* _About this exercise_
Please show all lines of the records that include "dropdown".

* _Record set_
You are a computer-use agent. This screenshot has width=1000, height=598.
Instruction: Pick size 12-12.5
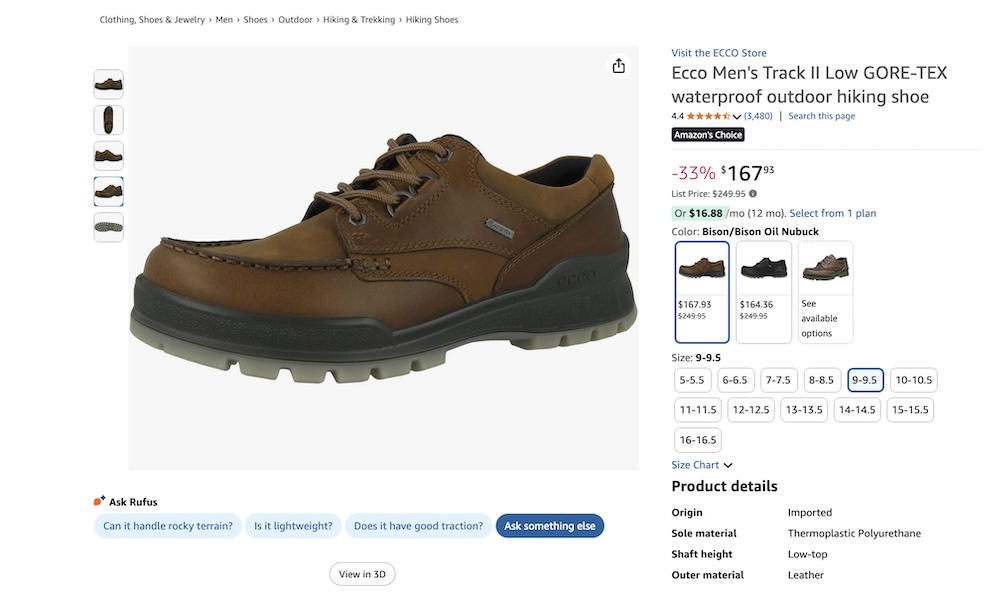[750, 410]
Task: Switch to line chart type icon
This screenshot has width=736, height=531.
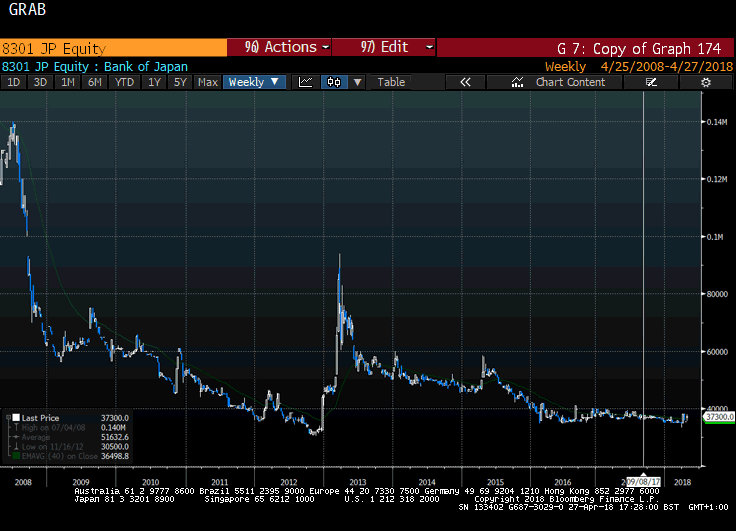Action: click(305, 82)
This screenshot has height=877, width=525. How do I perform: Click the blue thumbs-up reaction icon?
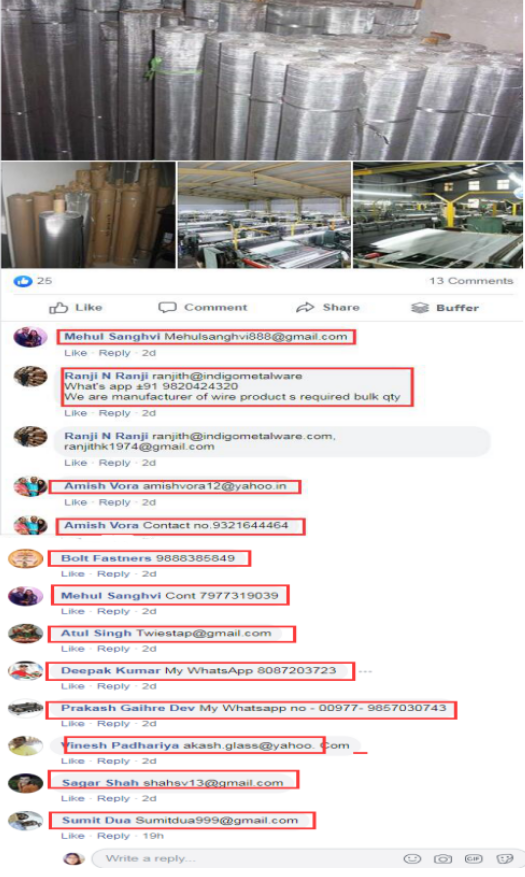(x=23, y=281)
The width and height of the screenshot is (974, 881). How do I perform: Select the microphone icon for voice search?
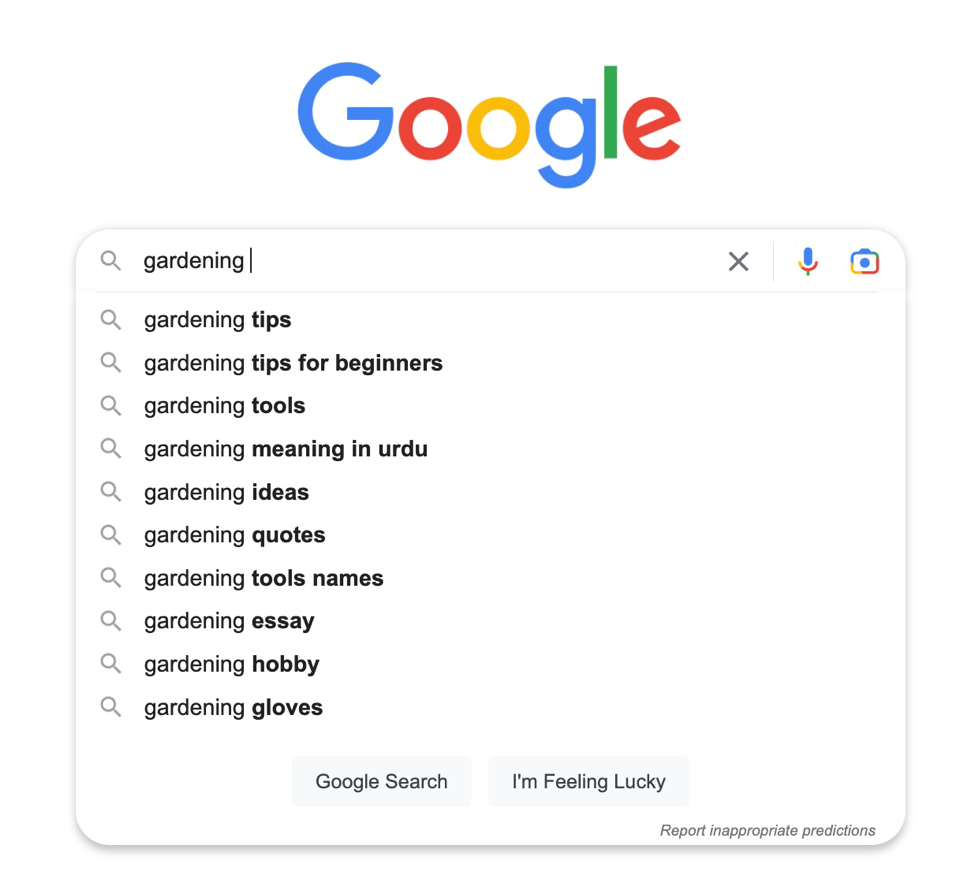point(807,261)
---
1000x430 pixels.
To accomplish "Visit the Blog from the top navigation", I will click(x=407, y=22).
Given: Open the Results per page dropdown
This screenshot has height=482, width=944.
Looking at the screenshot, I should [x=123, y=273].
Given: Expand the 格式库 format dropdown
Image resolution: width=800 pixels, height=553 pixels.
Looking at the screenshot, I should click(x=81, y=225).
==
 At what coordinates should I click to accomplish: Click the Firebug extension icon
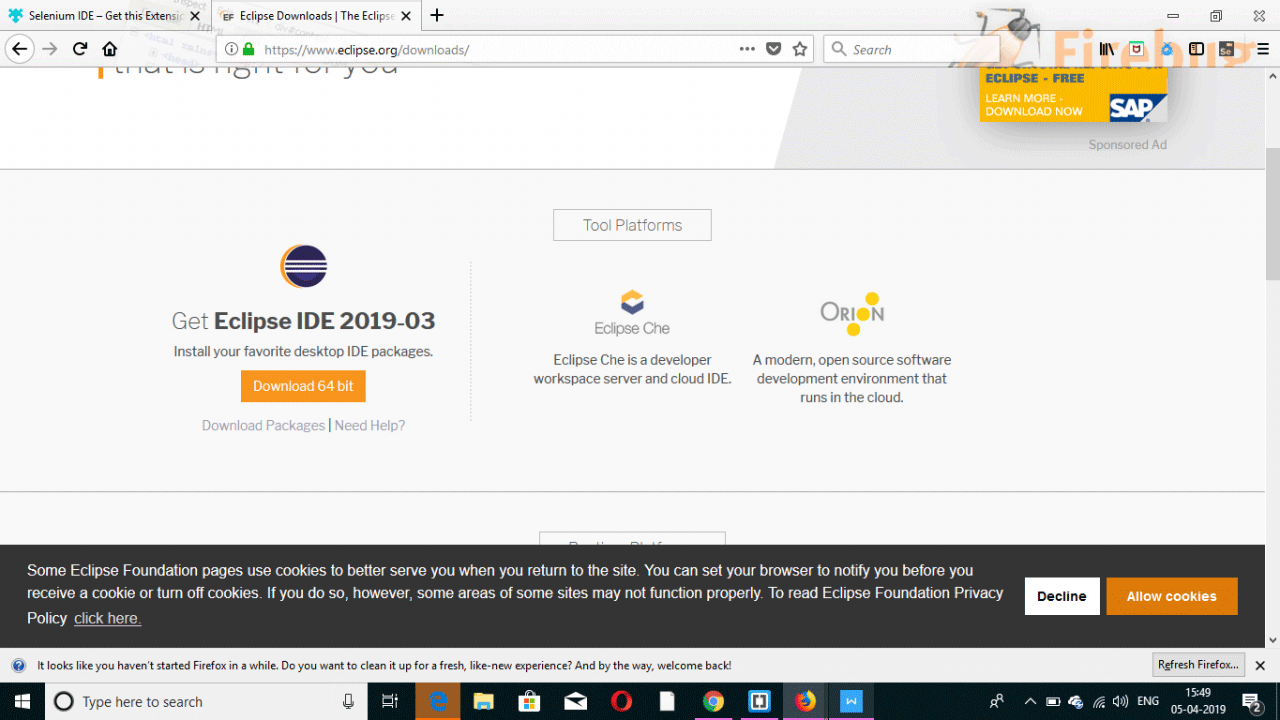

* _Written answer_
Given: Open the Results per page dropdown
Given: Expand the 格式库 format dropdown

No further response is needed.